Is there a reason gap_open has to be > gap_extend and not >= gap_extend?

Daniel-Liu-c0deb0t / block-aligner

SIMD-accelerated library for computing global and X-drop affine gap penalty sequence-to-sequence or sequence-to-profile alignments using an adaptive block-based algorithm.

https://crates.io/crates/block_aligner

MIT License

124 stars 7 forks source link

Is there a reason gap_open has to be > gap_extend and not >= gap_extend? #7

Open tfenne opened 2 years ago

tfenne commented 2 years ago

If I try to use

let gap_penalties = Gaps { open: -1, extend: -1 };

I get an assertion error. I understand that the way scoring works that gap-open needs to include the gap extension, since a gap of length one is scored as just the open penalty. However, I would like to be able to do alignments where e.g. a 1bp gap costs -1 and a 2bp gap costs -2, etc. which is not possible with the current check.

Is there any reason to require that open > extend instead of open >= extend?

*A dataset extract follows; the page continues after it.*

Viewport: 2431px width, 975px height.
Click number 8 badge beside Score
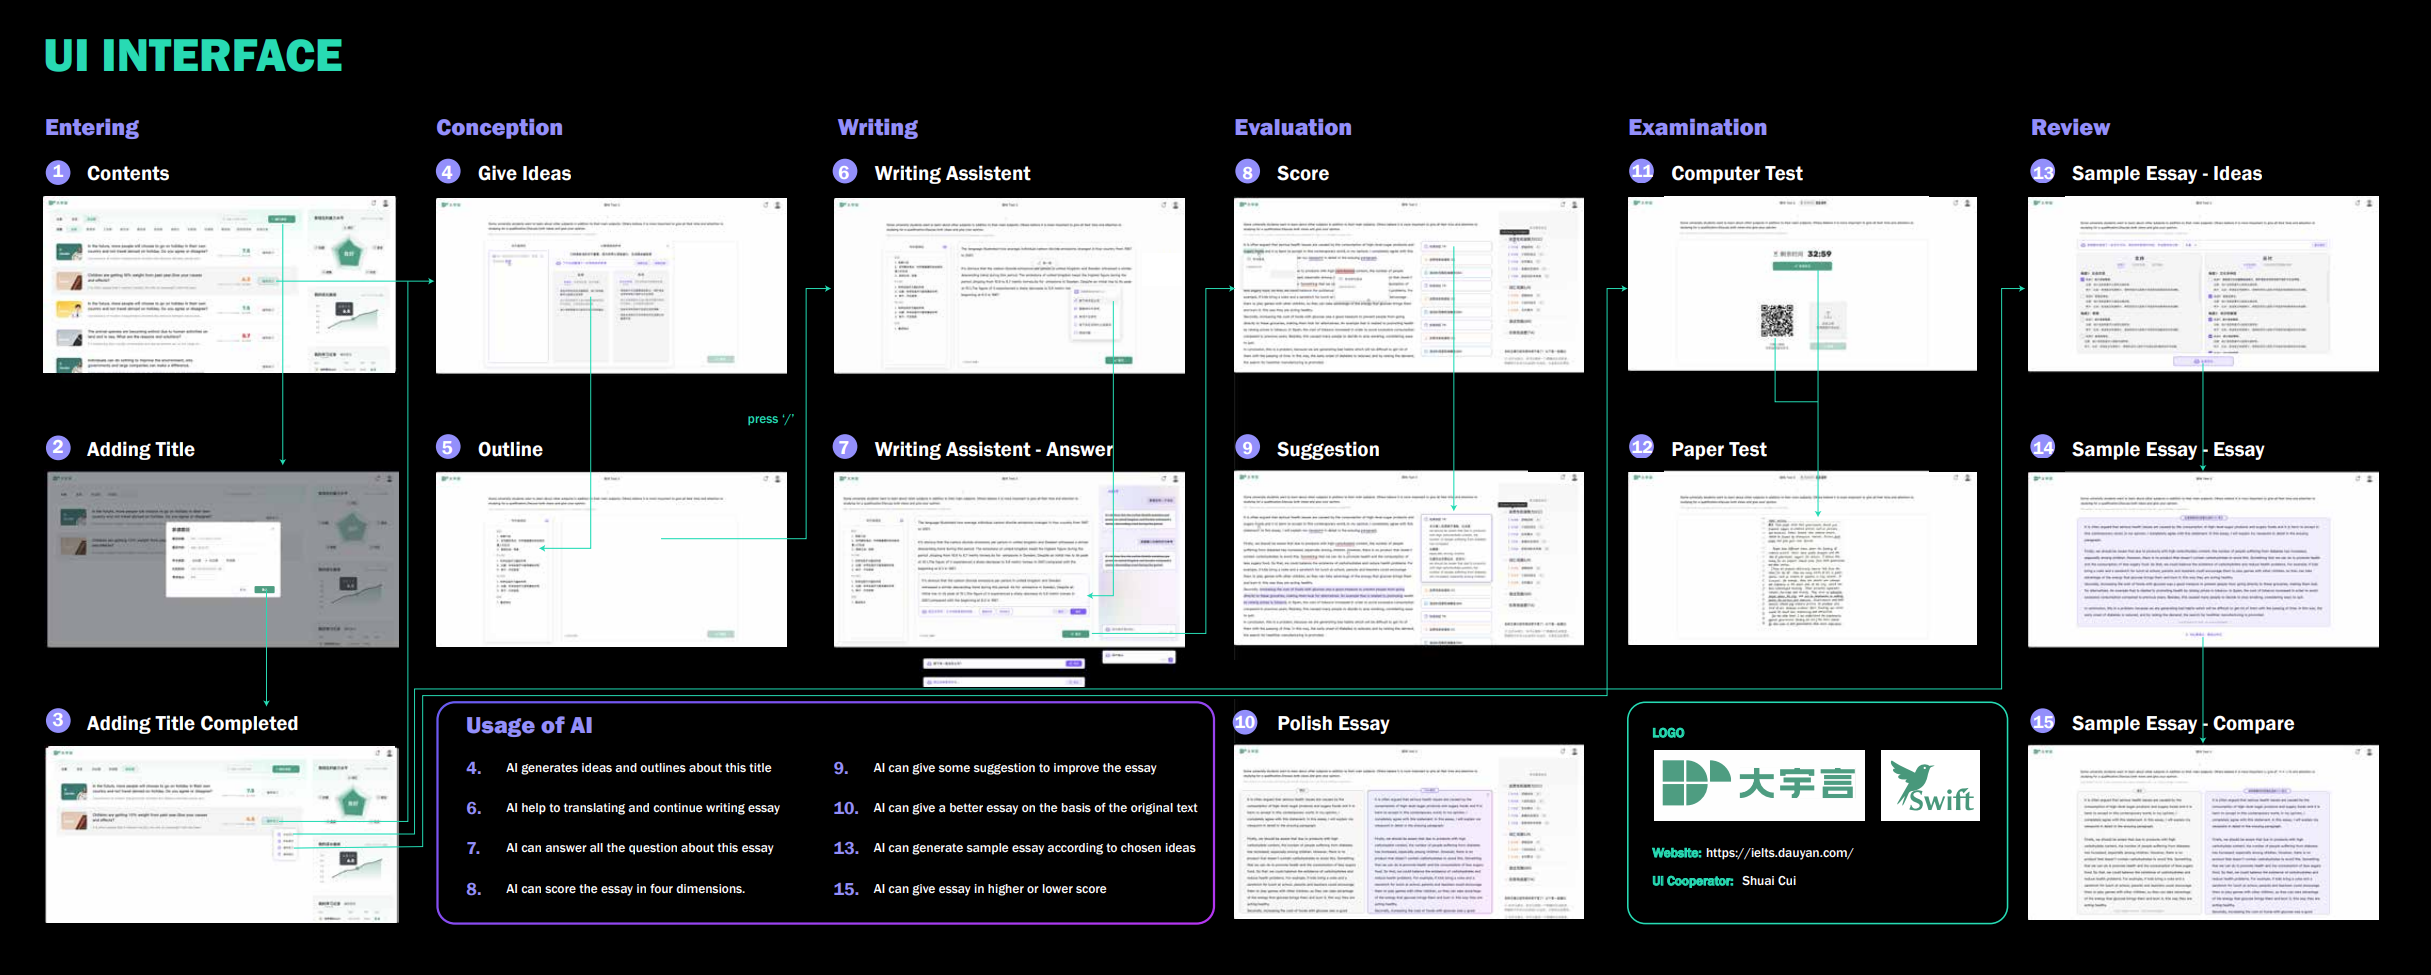pos(1247,172)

Daniel-Liu-c0deb0t commented 2 years ago

IIRC the reason is because it saves a couple instructions when computing tracebacks (we can make certain assumptions on the scores). I'll look into allowing open >= extend.

tfenne commented 2 years ago

Ah, I see. I would appreciate it. It's nice to be able to create alignments where the cost per bp of a gap and the cost of a mismatch are the same. I'm using block-aligner to align PacBio reads to other PacBio reads and my expectation is that 1-2bp indels are about as likely as mismatches.

Daniel-Liu-c0deb0t commented 2 years ago

This probably won't be implemented because I'm fairly certain adaptive-banding-like approaches don't work well when open == extend (this was measured in the original adaptive banding paper, and I think its probably the case for block aligner too). Also, it probably makes more sense to use a different approach for linear gap penalty alignments because block aligner has a lot of overhead that allows it to handle affine gap penalities.